Lines in the entries below where the word "header" shows up should each be copied.

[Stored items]
────────────────

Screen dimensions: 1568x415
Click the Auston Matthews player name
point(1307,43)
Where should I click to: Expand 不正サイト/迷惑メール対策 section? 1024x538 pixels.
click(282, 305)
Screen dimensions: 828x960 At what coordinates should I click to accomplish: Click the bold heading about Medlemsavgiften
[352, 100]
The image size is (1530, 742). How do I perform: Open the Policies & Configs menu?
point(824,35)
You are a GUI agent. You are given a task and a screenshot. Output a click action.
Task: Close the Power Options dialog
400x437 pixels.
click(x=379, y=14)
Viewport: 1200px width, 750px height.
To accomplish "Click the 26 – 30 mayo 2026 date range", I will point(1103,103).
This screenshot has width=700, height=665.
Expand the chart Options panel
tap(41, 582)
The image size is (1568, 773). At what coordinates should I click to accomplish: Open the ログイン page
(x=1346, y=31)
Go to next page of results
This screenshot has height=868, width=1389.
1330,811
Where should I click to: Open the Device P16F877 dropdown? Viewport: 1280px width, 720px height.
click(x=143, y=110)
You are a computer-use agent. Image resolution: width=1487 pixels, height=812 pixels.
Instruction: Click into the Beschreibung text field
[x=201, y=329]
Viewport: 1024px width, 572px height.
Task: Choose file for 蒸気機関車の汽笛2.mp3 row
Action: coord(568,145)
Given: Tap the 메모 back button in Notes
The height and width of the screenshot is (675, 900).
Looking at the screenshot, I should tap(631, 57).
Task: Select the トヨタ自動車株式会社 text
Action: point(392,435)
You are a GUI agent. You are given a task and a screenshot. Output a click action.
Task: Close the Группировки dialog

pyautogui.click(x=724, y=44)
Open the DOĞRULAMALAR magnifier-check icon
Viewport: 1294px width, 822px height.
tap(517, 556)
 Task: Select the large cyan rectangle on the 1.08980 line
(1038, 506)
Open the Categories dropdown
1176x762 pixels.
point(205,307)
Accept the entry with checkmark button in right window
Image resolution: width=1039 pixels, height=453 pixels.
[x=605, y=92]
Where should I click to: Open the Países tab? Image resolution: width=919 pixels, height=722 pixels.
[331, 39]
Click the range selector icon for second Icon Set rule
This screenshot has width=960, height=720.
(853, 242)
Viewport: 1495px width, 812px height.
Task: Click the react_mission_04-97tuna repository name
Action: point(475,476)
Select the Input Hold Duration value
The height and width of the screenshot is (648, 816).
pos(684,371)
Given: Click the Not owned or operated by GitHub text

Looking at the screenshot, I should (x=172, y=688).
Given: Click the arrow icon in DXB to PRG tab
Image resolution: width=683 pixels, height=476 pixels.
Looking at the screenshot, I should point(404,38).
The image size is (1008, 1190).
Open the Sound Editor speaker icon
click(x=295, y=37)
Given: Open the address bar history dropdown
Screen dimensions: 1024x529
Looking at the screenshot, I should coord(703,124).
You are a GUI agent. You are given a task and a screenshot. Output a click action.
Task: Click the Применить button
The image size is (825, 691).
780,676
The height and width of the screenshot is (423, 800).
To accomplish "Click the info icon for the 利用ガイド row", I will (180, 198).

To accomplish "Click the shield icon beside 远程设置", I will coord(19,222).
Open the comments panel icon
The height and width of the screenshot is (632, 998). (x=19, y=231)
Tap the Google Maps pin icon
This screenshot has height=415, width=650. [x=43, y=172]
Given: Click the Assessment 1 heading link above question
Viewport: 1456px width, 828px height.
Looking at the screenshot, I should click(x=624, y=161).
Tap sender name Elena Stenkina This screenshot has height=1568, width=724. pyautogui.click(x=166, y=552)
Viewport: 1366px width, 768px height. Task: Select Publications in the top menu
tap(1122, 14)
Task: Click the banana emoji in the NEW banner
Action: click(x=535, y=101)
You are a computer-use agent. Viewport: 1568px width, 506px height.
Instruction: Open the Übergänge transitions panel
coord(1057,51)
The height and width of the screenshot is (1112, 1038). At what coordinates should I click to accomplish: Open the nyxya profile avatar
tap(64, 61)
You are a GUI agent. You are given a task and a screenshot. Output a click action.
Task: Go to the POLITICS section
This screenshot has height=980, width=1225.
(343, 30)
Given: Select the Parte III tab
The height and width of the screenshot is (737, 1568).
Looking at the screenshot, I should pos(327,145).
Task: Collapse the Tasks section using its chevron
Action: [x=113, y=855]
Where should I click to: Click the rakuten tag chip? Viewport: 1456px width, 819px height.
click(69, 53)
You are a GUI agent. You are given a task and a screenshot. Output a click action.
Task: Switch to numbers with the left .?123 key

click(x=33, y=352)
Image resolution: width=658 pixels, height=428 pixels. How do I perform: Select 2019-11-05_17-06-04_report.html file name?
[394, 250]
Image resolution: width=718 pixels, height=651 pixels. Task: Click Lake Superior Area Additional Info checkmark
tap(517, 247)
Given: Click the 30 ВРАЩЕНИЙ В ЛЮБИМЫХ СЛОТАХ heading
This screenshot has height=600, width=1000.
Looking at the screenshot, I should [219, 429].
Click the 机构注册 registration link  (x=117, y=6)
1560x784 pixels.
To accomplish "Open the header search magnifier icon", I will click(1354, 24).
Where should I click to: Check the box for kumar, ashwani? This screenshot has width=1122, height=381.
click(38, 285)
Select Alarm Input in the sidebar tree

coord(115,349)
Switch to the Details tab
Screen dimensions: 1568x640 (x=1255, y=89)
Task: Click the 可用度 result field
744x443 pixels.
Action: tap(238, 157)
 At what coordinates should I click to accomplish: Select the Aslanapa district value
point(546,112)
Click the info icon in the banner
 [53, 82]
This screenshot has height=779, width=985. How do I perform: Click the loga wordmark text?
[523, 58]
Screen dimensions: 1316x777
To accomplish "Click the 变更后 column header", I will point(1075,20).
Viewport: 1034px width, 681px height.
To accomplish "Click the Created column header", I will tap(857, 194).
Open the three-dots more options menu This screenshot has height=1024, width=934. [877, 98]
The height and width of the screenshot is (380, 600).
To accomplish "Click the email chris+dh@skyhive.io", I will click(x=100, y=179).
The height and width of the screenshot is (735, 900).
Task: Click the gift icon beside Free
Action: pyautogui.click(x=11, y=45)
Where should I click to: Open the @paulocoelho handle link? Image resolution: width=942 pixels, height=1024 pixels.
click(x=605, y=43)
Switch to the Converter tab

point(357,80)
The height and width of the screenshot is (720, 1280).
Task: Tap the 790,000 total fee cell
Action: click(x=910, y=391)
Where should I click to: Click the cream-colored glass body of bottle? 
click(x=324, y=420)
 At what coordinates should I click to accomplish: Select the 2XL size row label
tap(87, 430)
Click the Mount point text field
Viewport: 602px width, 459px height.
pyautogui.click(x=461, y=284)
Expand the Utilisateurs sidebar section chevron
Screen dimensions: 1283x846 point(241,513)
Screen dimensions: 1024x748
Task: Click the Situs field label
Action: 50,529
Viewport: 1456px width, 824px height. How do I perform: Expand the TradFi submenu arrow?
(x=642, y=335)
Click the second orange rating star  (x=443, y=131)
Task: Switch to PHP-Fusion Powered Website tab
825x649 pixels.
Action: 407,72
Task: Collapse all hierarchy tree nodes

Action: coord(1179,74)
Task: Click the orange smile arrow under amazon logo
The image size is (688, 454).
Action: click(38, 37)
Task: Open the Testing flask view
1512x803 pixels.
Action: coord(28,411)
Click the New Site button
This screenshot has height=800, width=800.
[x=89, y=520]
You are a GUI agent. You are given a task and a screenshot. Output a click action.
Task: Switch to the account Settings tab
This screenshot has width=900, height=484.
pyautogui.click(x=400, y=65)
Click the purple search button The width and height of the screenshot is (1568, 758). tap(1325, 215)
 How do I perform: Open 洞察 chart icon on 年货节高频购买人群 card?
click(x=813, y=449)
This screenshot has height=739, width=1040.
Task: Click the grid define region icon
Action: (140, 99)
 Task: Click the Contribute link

────────────────

### SOLVED PROBLEM:
To accomplish "Open the header search magnifier icon", I will click(1354, 24).
To accomplish "Click the 变更后 column header", I will point(1075,20).
To accomplish "Click the Created column header", I will tap(857, 194).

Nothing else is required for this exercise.